[Exercise instructions]
Count the lines in the data below that contain the string "dimensions", and reply with the number alone.

[Stored items]
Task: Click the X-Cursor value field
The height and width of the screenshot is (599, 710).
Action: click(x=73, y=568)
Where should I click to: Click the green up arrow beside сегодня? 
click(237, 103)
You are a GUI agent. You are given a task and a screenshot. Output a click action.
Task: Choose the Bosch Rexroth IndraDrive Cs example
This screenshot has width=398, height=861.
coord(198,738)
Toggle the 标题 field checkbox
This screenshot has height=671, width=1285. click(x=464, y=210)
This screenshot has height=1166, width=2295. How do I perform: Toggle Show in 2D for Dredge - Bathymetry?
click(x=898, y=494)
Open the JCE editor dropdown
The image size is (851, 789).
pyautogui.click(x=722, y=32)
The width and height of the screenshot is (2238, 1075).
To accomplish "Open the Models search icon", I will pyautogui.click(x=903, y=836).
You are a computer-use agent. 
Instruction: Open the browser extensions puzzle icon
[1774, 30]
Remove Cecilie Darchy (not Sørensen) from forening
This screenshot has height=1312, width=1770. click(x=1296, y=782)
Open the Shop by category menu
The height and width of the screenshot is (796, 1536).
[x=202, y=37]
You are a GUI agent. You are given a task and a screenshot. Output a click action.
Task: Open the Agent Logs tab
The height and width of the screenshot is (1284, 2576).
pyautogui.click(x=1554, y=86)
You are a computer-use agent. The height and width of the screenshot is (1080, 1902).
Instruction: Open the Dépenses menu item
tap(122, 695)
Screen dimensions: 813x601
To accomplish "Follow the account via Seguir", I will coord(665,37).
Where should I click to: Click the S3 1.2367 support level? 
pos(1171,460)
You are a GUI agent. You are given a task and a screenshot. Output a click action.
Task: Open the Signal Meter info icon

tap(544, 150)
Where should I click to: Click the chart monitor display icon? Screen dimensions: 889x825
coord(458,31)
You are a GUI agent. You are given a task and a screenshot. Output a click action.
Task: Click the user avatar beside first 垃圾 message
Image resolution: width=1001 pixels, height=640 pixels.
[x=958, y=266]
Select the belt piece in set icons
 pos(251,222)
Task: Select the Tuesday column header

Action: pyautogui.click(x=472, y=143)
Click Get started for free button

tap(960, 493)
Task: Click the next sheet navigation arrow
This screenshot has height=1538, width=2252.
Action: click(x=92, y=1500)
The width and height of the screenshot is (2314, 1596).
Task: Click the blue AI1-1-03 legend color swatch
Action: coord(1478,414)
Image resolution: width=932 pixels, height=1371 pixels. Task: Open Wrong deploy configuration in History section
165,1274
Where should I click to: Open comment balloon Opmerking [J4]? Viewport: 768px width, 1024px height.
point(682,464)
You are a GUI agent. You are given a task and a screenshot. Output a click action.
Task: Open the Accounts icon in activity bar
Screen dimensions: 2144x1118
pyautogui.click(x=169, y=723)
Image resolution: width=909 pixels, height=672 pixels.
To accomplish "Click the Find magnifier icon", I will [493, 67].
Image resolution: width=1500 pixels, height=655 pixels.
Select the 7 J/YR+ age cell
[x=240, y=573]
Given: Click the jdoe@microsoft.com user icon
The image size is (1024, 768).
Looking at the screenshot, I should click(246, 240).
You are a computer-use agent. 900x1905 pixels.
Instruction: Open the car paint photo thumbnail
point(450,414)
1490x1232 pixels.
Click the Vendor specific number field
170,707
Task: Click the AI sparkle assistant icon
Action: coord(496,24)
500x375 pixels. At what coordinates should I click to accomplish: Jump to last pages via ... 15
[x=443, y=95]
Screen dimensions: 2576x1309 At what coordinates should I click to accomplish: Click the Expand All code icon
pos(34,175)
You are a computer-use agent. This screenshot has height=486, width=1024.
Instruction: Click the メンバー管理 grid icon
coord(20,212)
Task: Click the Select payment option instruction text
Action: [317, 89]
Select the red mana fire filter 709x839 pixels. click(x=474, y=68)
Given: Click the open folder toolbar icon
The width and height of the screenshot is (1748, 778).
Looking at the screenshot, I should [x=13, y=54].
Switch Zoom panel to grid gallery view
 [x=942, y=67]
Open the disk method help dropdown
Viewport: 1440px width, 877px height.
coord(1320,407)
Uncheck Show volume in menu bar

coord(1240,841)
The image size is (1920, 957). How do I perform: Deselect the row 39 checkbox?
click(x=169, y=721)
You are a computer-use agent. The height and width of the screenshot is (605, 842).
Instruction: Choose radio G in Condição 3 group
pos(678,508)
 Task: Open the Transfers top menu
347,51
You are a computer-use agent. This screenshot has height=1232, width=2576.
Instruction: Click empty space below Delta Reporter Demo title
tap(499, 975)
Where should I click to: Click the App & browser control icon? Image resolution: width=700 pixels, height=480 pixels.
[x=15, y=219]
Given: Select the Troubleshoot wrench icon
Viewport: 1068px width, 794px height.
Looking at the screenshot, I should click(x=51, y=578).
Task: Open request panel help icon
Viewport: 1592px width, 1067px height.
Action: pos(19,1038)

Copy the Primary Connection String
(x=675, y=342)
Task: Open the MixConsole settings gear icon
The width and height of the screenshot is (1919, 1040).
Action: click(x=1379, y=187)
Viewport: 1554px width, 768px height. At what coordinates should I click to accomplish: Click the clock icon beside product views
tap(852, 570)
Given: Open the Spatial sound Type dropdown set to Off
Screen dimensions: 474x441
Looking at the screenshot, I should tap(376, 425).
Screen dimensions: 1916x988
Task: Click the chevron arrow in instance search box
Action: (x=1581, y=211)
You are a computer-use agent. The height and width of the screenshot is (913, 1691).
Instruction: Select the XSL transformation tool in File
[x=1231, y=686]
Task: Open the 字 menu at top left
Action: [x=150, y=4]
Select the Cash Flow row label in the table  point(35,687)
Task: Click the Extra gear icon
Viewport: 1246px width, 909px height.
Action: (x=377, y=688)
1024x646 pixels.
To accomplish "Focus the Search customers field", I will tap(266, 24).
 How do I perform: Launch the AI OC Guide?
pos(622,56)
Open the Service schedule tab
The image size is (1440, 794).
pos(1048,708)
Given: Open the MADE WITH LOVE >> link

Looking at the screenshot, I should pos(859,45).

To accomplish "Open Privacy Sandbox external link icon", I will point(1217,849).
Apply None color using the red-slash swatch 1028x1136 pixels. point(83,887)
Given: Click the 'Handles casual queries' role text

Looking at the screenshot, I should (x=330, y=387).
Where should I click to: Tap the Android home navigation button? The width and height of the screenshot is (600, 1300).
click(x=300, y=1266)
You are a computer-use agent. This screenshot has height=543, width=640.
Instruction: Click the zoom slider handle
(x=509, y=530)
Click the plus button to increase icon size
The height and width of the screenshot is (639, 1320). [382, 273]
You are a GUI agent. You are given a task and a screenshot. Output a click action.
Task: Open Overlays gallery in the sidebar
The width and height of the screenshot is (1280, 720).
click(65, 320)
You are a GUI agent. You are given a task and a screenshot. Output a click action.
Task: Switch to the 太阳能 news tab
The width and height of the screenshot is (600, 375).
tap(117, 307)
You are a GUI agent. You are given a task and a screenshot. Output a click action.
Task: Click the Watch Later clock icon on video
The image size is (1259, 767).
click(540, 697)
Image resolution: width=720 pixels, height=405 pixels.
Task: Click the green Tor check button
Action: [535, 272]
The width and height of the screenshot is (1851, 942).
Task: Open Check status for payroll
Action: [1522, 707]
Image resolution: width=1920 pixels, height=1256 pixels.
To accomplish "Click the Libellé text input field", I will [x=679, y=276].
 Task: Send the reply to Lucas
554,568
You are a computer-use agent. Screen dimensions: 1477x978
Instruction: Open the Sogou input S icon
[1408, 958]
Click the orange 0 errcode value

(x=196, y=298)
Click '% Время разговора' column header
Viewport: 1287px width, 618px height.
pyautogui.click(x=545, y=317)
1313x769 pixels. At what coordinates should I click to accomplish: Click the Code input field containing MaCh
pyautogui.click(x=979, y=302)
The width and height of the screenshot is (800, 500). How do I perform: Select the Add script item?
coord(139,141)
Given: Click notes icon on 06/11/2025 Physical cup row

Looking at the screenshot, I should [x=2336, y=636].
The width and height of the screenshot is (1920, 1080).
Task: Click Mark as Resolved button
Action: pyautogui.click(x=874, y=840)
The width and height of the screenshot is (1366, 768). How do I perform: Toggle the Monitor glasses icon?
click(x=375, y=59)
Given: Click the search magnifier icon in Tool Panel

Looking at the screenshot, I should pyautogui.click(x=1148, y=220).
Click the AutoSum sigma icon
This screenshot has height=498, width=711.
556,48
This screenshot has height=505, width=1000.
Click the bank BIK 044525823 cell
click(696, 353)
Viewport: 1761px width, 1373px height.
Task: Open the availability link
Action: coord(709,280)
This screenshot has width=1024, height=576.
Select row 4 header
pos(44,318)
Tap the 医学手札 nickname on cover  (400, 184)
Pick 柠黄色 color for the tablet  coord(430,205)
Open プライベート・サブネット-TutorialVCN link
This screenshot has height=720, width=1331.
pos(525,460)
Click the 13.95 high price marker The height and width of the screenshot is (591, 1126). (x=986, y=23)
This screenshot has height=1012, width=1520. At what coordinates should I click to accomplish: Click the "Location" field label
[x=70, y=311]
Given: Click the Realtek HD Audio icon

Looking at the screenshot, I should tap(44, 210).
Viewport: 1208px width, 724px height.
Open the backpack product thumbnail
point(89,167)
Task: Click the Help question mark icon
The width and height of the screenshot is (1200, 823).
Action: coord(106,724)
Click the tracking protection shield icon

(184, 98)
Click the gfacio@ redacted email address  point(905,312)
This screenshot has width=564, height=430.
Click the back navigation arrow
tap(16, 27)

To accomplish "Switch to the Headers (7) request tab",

[Solution]
7